(Supplied records)
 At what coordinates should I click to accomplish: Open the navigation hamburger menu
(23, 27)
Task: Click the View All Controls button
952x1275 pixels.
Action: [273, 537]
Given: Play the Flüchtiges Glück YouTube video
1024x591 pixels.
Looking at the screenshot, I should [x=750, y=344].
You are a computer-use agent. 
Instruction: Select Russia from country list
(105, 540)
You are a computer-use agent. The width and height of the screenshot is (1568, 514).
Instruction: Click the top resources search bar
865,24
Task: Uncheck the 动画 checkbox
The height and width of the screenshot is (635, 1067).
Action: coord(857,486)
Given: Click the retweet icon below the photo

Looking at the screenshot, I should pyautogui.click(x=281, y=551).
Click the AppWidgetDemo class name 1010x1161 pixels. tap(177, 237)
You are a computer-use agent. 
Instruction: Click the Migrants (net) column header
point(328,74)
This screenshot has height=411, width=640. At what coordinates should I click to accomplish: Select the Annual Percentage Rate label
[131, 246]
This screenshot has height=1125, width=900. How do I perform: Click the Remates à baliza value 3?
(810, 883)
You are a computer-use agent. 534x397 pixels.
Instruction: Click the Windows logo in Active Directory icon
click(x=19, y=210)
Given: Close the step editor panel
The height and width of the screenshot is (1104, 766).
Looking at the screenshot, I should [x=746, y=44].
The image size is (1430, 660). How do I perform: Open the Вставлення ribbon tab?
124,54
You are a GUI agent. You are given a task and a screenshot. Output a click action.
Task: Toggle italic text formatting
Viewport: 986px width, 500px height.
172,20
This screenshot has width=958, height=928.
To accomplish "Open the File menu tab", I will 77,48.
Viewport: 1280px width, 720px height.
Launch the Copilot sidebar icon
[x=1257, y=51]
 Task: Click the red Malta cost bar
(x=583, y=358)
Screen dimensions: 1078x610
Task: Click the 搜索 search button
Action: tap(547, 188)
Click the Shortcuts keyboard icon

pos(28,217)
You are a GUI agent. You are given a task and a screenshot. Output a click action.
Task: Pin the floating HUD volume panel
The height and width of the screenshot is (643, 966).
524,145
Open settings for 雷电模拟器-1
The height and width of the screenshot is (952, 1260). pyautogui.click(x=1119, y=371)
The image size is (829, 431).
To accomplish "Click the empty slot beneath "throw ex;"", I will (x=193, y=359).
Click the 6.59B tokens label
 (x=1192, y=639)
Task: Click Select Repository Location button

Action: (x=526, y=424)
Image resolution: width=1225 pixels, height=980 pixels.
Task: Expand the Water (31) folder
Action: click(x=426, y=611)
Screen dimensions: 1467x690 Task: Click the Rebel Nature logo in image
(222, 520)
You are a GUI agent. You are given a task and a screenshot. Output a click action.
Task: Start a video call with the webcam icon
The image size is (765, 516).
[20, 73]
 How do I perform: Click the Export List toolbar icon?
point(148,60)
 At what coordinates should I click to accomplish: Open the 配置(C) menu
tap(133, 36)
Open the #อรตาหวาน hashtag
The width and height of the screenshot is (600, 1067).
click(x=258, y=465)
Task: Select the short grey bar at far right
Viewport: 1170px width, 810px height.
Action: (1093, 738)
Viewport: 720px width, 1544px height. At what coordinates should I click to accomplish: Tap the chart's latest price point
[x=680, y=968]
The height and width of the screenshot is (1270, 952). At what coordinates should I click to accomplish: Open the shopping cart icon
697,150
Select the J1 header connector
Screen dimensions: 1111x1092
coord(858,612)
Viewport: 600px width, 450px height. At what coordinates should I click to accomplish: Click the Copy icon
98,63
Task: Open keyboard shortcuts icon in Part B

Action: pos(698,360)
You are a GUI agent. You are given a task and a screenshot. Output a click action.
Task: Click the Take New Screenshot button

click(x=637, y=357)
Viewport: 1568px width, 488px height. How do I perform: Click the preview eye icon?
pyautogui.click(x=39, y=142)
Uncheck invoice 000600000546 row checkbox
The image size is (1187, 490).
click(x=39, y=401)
(End Supplied records)
> _Required work_
Copy the entries word for word. Start at the first line and end with the line containing "Given: Play the".

> _Worked solution_
 At what coordinates should I click to accomplish: Open the navigation hamburger menu
(23, 27)
Task: Click the View All Controls button
952x1275 pixels.
Action: [273, 537]
Given: Play the Flüchtiges Glück YouTube video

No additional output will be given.